Recorded data:
--

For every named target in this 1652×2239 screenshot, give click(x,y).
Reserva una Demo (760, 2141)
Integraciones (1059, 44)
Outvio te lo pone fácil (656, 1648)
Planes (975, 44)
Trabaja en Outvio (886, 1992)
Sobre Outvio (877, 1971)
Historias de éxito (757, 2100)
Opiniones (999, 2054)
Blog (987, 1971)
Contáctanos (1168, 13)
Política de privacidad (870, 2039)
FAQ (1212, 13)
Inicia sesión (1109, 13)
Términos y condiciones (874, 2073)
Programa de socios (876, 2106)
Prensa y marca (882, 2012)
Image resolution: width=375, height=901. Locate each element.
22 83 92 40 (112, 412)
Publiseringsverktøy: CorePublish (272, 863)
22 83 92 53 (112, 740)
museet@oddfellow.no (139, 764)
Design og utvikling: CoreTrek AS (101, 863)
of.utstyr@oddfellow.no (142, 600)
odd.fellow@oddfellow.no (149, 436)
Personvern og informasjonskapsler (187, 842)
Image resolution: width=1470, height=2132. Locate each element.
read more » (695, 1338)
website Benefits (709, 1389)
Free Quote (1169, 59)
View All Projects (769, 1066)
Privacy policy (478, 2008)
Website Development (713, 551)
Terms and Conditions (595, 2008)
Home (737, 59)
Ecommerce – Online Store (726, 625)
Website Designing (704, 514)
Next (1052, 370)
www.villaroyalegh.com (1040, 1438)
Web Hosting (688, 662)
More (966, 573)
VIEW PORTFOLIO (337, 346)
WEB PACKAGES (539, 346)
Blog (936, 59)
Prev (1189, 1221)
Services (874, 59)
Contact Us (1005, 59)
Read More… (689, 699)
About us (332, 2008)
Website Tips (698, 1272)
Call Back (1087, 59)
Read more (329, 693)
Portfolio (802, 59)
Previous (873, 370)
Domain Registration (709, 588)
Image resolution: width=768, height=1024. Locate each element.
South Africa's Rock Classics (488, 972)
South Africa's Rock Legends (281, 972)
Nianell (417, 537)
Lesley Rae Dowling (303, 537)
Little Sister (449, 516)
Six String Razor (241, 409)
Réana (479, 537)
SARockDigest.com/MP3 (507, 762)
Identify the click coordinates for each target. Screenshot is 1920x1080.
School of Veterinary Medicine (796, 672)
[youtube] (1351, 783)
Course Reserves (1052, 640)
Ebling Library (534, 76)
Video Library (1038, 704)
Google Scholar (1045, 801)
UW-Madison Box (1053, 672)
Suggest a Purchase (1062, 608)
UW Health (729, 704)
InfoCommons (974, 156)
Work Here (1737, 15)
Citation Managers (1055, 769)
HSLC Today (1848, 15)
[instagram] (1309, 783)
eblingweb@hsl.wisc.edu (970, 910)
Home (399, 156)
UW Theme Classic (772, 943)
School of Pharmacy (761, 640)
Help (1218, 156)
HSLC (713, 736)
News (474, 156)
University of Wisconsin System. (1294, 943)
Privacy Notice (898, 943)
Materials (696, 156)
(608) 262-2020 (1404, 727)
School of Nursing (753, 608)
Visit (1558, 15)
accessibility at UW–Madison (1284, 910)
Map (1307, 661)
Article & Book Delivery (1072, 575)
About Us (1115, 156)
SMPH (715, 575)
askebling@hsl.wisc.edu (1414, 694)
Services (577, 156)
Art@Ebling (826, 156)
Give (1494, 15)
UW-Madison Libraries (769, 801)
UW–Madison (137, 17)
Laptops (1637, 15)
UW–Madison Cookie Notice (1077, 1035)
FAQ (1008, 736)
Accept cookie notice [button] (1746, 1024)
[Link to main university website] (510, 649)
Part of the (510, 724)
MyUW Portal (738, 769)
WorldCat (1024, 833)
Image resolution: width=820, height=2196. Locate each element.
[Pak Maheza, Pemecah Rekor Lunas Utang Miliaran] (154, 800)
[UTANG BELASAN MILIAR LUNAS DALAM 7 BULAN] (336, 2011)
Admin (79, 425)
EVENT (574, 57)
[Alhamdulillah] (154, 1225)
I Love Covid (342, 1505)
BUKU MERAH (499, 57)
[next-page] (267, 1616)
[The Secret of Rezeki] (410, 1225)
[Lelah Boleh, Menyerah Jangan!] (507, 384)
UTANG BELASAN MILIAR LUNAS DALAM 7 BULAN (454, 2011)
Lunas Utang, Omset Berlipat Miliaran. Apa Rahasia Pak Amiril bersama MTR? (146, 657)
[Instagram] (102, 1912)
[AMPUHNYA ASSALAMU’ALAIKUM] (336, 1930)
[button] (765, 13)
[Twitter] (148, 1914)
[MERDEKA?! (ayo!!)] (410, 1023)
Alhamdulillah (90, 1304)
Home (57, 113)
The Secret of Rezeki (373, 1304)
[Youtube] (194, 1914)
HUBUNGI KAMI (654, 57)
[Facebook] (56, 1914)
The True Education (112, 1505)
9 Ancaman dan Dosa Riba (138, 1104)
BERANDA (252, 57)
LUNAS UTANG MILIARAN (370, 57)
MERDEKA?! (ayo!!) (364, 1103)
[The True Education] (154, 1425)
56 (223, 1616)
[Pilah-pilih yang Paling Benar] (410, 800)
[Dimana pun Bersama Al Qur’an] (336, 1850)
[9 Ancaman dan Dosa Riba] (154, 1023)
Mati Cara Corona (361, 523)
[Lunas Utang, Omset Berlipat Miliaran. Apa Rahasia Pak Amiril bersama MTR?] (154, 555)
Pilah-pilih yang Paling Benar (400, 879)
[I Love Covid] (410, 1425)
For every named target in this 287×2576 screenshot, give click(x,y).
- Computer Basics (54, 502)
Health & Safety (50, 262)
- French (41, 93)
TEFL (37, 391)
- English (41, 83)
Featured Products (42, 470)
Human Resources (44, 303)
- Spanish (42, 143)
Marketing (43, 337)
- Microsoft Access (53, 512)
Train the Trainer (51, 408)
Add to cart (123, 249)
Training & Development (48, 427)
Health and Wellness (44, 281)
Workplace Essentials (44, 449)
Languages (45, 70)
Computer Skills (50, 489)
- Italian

--

How to complete this task: After locating the line with "[Pilah-pilih yang Paling Benar] (410, 800)" above, return that line and every later line through the one with "Workplace Essentials (44, 449)", word for word and with nothing else.

Reply to the exercise:
[Pilah-pilih yang Paling Benar] (410, 800)
[Dimana pun Bersama Al Qur’an] (336, 1850)
[9 Ancaman dan Dosa Riba] (154, 1023)
Mati Cara Corona (361, 523)
[Lunas Utang, Omset Berlipat Miliaran. Apa Rahasia Pak Amiril bersama MTR?] (154, 555)
Pilah-pilih yang Paling Benar (400, 879)
[I Love Covid] (410, 1425)
For every named target in this 287×2576 screenshot, give click(x,y).
- Computer Basics (54, 502)
Health & Safety (50, 262)
- French (41, 93)
TEFL (37, 391)
- English (41, 83)
Featured Products (42, 470)
Human Resources (44, 303)
- Spanish (42, 143)
Marketing (43, 337)
- Microsoft Access (53, 512)
Train the Trainer (51, 408)
Add to cart (123, 249)
Training & Development (48, 427)
Health and Wellness (44, 281)
Workplace Essentials (44, 449)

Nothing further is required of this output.